__Task item__
Go through the entries below. Copy each line in which "click" appears.

__Given data__
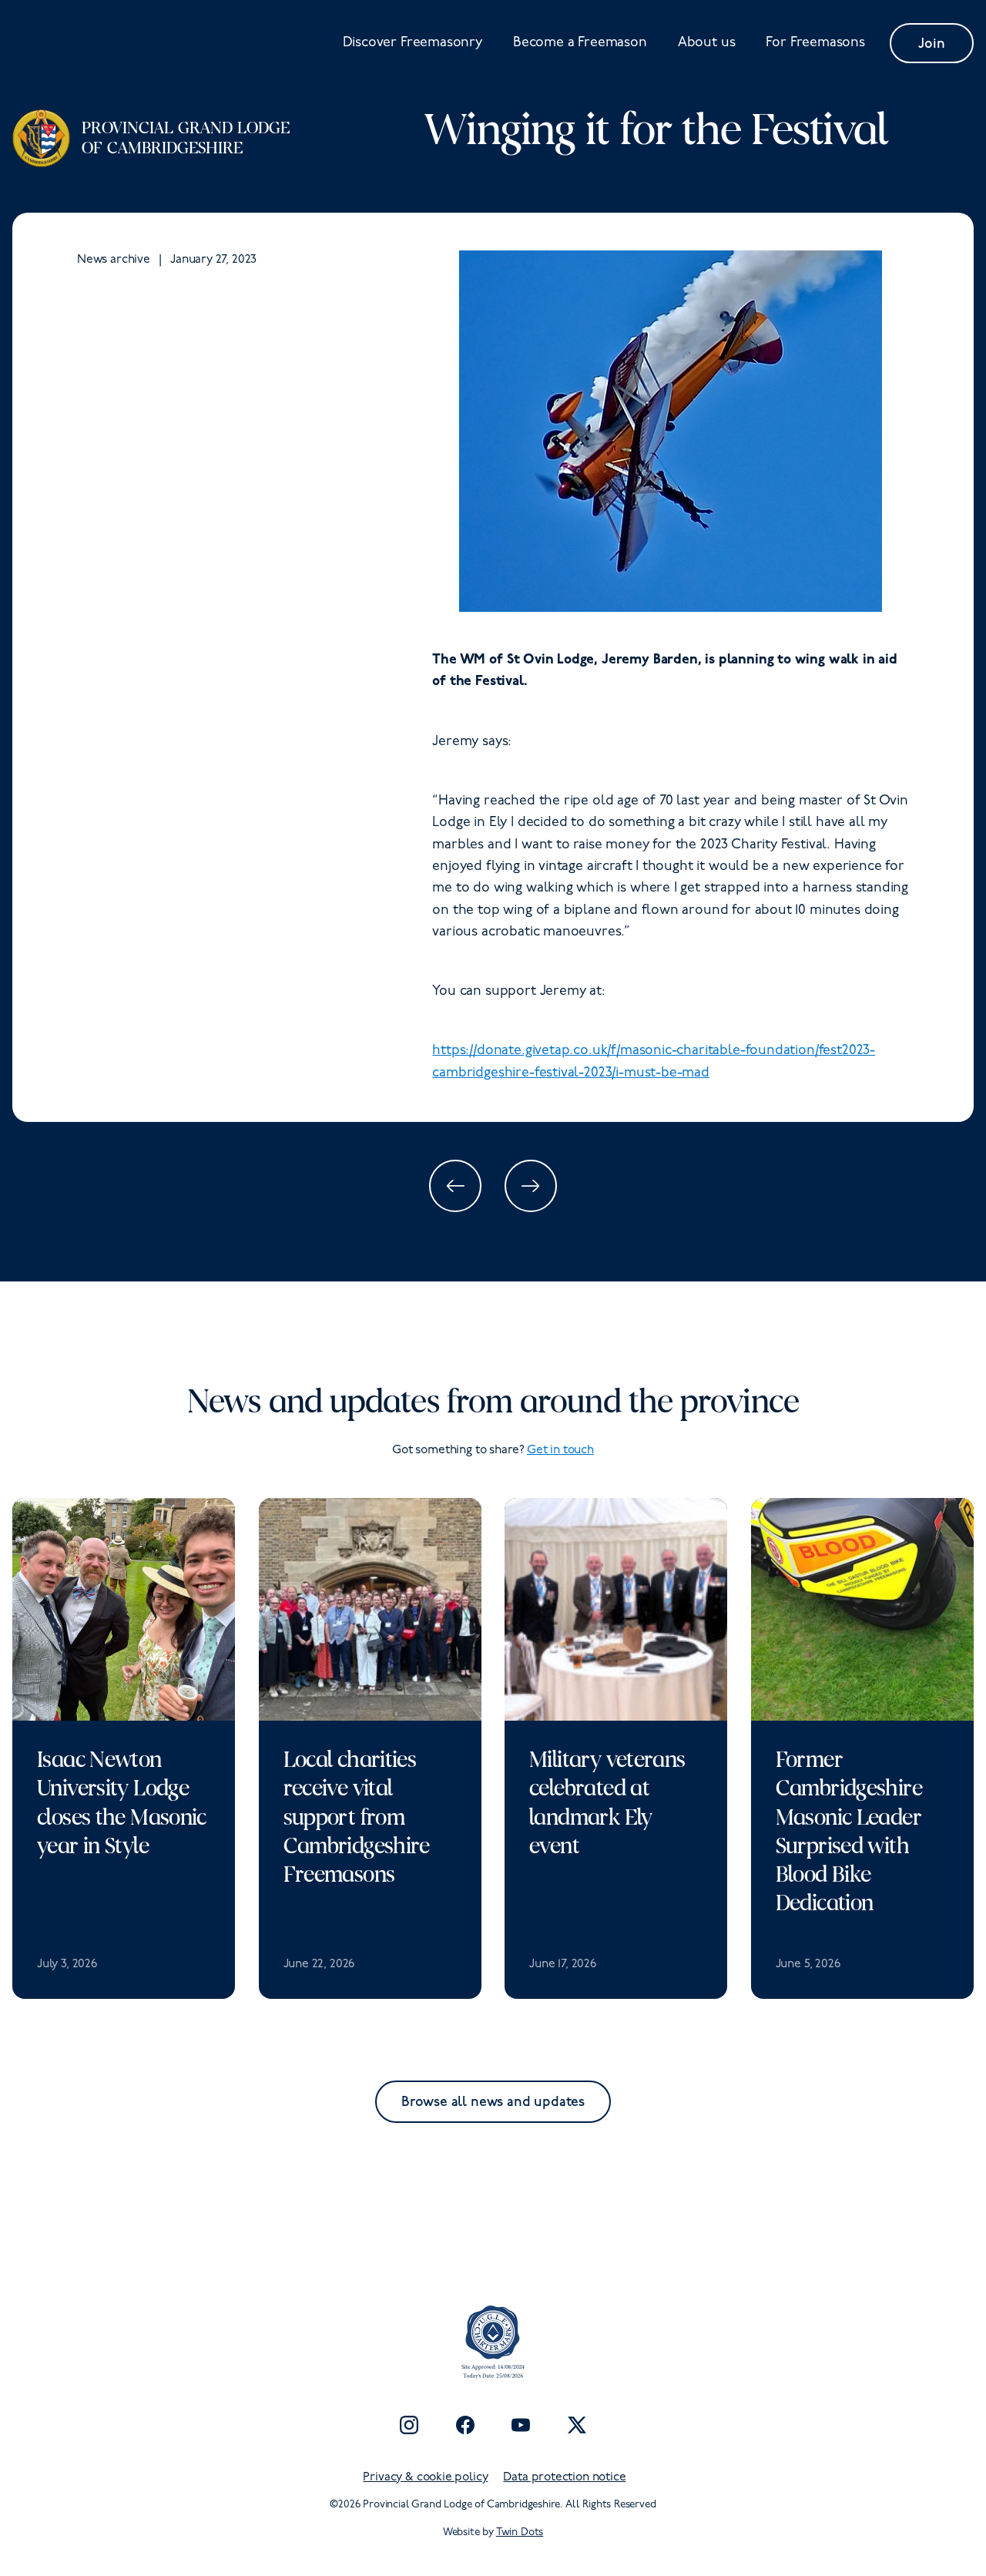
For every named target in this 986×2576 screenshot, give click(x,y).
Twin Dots (519, 2532)
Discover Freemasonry (412, 42)
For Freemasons (815, 42)
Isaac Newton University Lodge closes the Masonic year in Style (121, 1802)
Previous (455, 1186)
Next (531, 1186)
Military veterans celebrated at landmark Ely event (607, 1802)
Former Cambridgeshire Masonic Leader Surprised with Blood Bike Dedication (849, 1831)
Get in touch (560, 1450)
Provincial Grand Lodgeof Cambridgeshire (186, 138)
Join (931, 43)
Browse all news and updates (493, 2102)
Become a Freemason (580, 42)
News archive (113, 260)
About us (707, 42)
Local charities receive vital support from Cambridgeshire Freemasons (356, 1817)
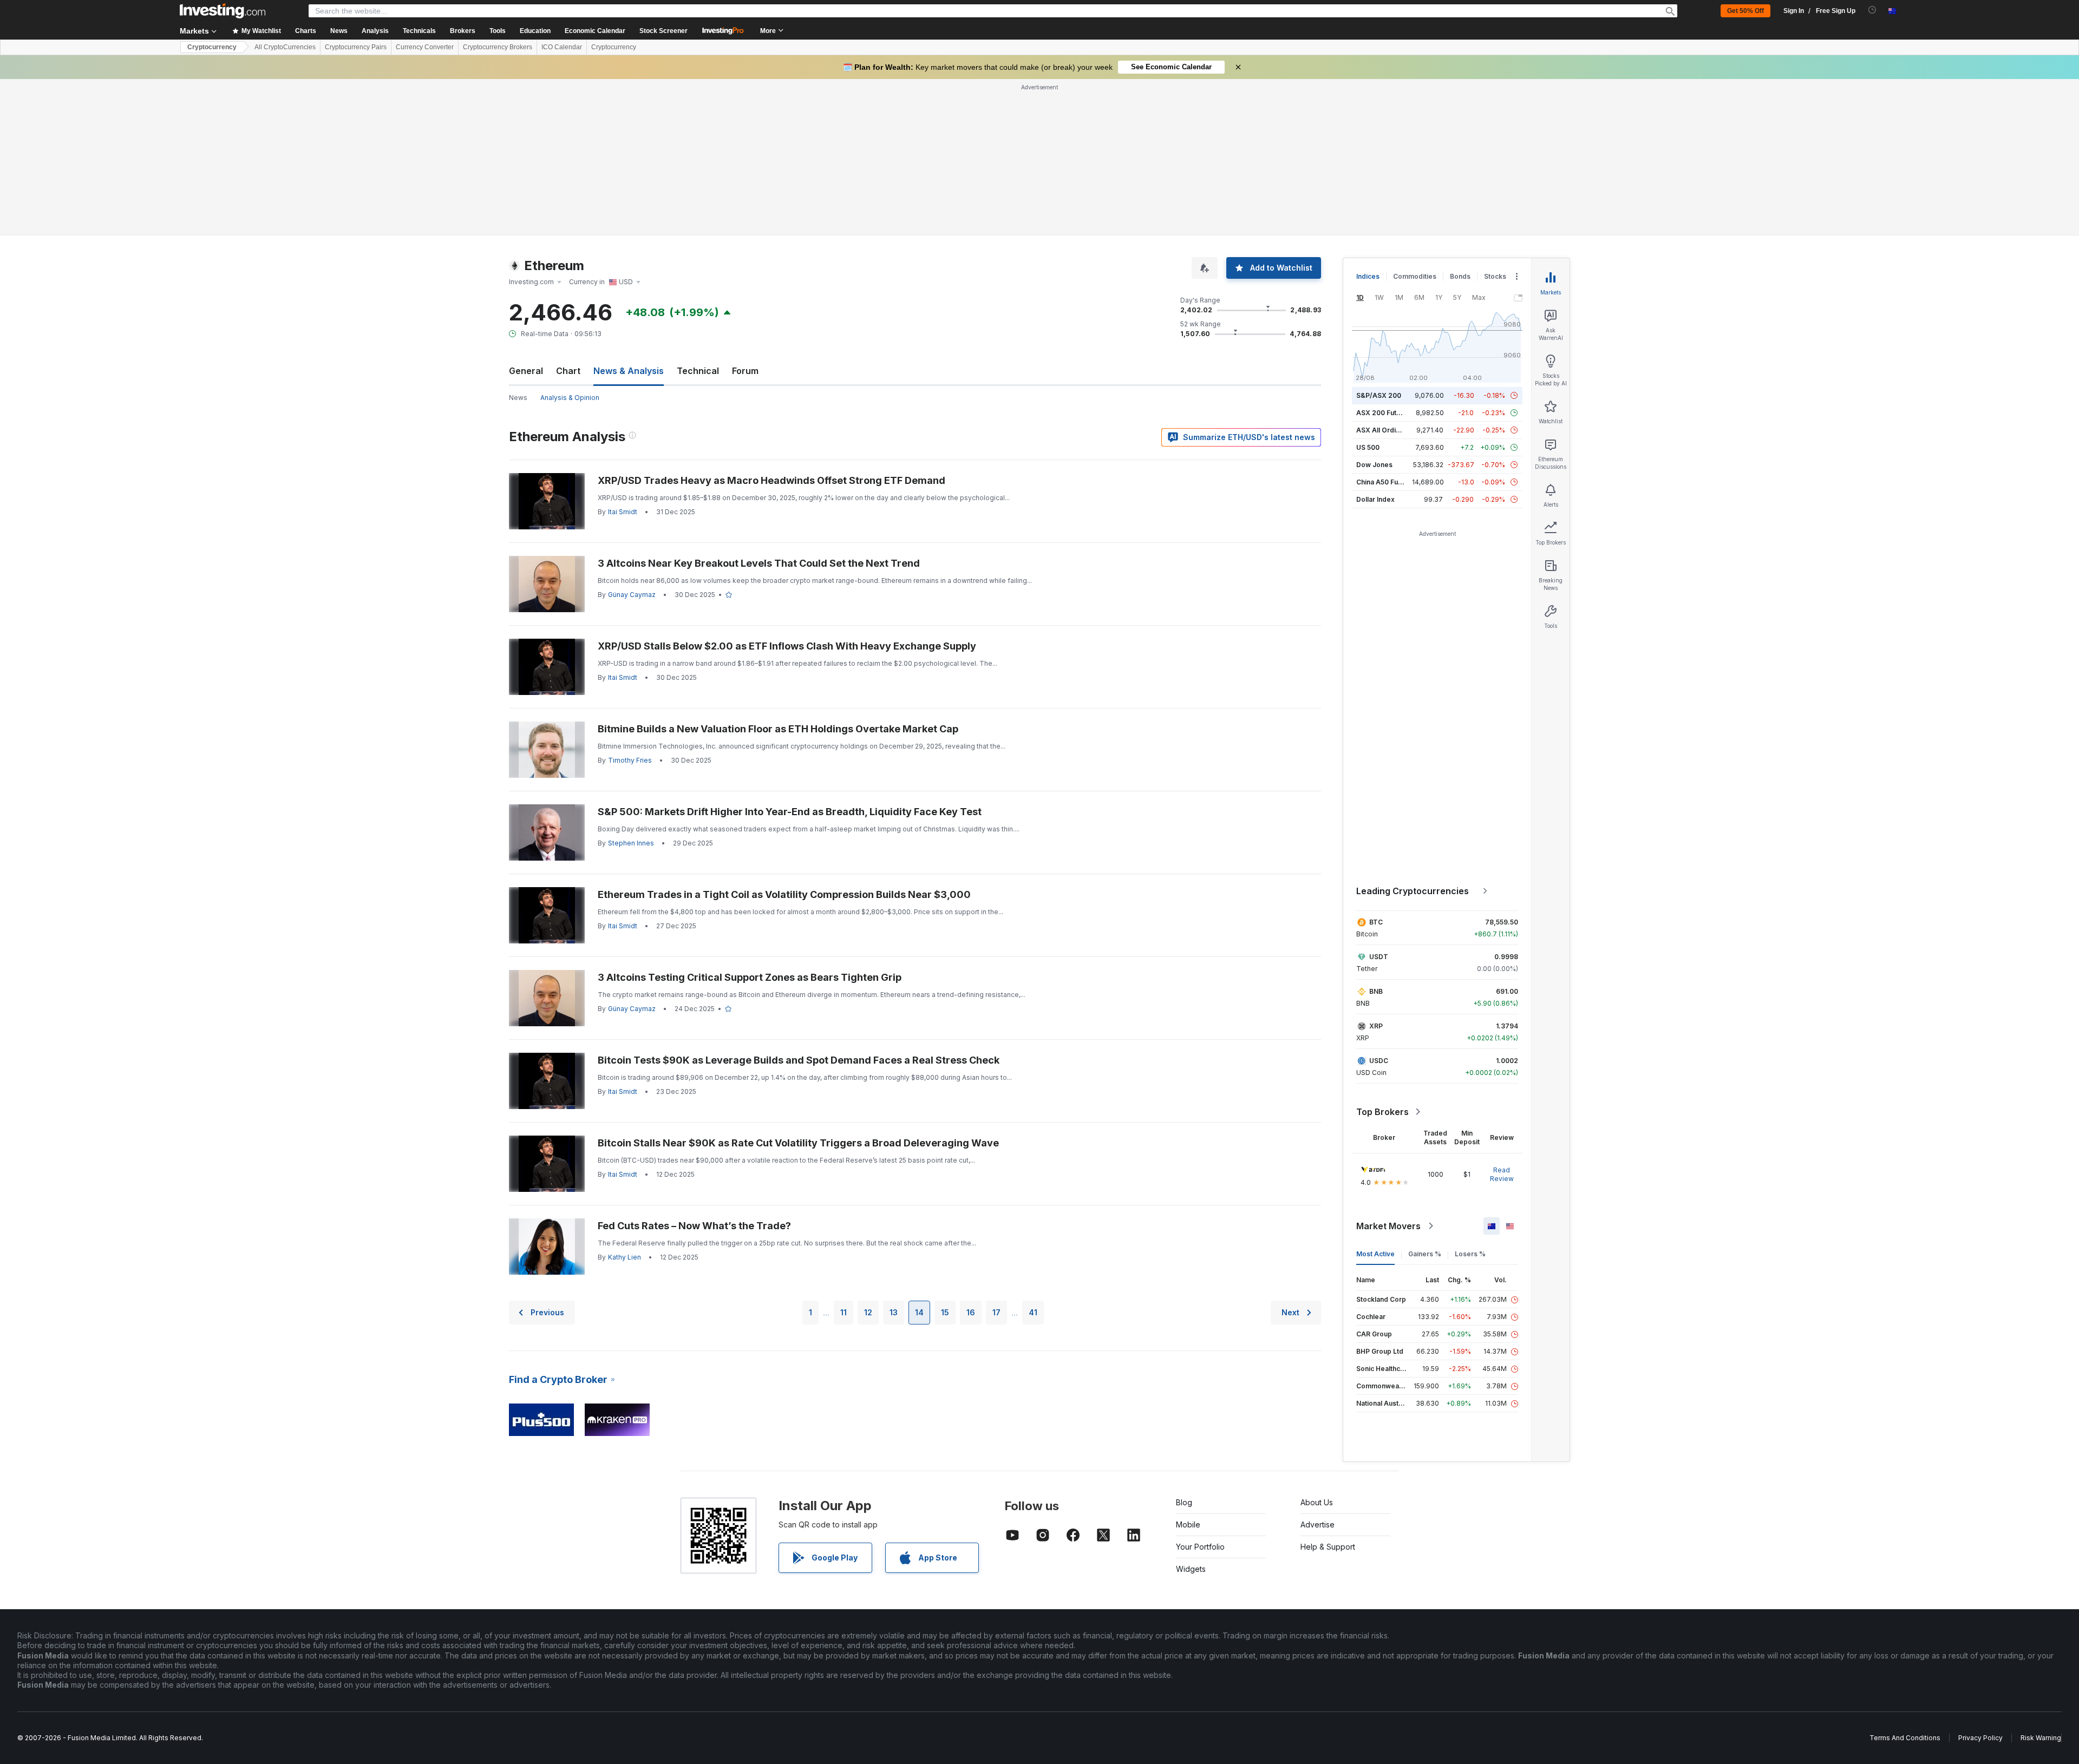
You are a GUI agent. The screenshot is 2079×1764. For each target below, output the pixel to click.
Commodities (1414, 276)
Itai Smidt (622, 512)
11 (843, 1312)
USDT (1378, 957)
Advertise (1317, 1524)
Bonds (1460, 276)
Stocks (1495, 276)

__Exercise solution__
For every named target in this 986×2576 screenshot, give click(x,y).
You are a GUI agent. The screenshot is 2079×1764. For each target below, output the pixel to click.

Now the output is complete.